Jane Brody’s Personal Health column in the 24 March 2009 edition of the New York Times is a case in point. The report was titled “Extra Vitamin E: No Benefit, Maybe Harm.” Because Brody is widely respected as a health journalist, her messages are often taken as gospel. But those who understand the fundamentals of nutrition and the science of supplements can read between the lines. For example, before discussing the vitamin E research, Brody makes this comment: “Some vitamin E enthusiasts object that the clinical studies used what they consider the wrong form of the vitamin, saying that each of the vitamin’s eight forms has its own biological activity. But the kind of vitamin E used in most studies, alpha-tocopherol, is the most active form in humans, according to the National Institutes of Health’s (NIH’s) Office of Dietary Supplements.
In that single, artful statement, the esteemed Times journalist managed to dismiss the crucial argument that mixed tocopherols—the eight forms of vitamin E to which she alludes—have effects that differ markedly from those of alpha tocopherol. Rather than discuss the science that demonstrates the superiority of mixed tocopherols, the forms that are naturally present in food, she points to the NIH—which happens to be the main source of funding for the vitamin E clinical trials she subsequently cites—as the final word on whether alpha tocopherol, in isolation, is a valid form of micronutrient for study. Never mind that human studies published in peer-reviewed scientific journals have shown that mixed tocopherols, when compared to alpha-tocopherol alone, are far more powerful in protecting cells against the ravages of free radicals and maintaining various measures of cardiovascular health. Some studies suggest that gamma-tocopherol and tocopherol mixtures exert more potent effects against cancer as well.

Cheap synthetic vitamins are less effective than organic supplements. Cheaply manufactured tablets often pass through the system without even being completely dissolved. This is because these pills are semi-indigestible pills that are hard pressed at high temperature and pressure with a pharmaceutical glaze coating and bound with synthetic chemicals. Virtually every ingredient in cheap multivitamins are the cheapest and least absorbed synthetic form of the many different forms available. In most cases, this not only makes them more difficult to assimilate, but can have adverse reactions, as opposed to the non-adverse effects of organically chelated minerals and food based vitamins and binders.
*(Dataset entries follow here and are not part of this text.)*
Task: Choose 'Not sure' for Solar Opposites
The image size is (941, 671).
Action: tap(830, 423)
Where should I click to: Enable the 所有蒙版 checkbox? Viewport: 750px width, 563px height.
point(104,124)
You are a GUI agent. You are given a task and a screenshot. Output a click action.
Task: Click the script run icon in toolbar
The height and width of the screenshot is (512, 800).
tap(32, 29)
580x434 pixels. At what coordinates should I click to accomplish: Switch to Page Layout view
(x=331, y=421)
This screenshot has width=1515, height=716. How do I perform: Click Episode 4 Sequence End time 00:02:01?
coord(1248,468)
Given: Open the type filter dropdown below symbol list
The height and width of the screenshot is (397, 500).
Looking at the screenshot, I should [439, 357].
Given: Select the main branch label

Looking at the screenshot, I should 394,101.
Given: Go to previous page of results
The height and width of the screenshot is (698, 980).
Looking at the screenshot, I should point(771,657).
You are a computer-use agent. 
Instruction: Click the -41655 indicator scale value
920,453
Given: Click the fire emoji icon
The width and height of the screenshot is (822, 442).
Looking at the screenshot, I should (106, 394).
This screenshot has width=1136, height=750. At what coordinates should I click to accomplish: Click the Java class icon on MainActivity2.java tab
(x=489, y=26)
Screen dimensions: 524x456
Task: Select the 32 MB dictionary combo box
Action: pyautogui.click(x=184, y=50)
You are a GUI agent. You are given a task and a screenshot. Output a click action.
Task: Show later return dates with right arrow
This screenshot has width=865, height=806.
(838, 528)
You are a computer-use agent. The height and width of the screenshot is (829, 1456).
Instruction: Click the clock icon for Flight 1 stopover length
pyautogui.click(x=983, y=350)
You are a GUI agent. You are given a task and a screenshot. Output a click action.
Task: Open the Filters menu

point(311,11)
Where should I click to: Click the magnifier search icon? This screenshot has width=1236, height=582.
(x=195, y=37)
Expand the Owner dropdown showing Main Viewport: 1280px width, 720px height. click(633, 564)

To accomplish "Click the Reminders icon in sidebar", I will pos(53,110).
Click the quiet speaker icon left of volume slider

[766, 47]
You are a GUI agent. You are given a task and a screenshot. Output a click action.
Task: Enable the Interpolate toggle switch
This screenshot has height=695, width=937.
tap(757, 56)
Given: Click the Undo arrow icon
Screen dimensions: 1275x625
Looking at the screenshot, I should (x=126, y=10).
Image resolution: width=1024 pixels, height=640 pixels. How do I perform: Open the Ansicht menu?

Part of the reason for using these synthetic binders and inferior forms of minerals that are inorganic salts, as opposed to superior organic chelated minerals, is to be able to get everything into one convenient pill that’s not too big. Synthetic binders and inorganic salts take up less space. The per unit costs are reduced so a greater corporate profit is realized. An unfortunate side effect of the corporate profit is that it degrades the product to the point of possible health hazards and uselessness. In contrast some of the better, more expensive supplements using food based binders and organic chelated minerals usually have to use a bigger tablet or capsule, or separate the daily dose into 2, 3 or 4 tablets or capsules. Also, the higher quality tablets or capsules are pressed under a more expensive, cooler temperatures. Furthermore, the chemical form of the vitamins or minerals incorporated are likely the best absorbed non-synthetic forms available. I suspect that most people who know very little about nutritional supplementation could easily visualize how dividing nutrients into 3 separate doses would be a good thing by giving our bodies a constant supply of nutrients instead of just one massive dose. After all, don’t we all try to eat three meals a day for that very reason? On top of that, because most supplements work in synergy with food, is it not common sense to take these supplements 3 times daily with meals? It has already been established that there is a limit to how much certain nutrients can be absorbed at one time. For example, one can only absorb about 500mg of Calcium at any one time. So if you take more than that at once, you are wasting it.

Here are some tips on how to spot inferior supplements. A good measuring stick is the price. If its dirt cheap, it is prob low quality. If the supplement is more expensive than the other available forms, there’s a good chance that it is higher quality. However, it is possible for low quality products to be marketed at a high cost so you must be careful.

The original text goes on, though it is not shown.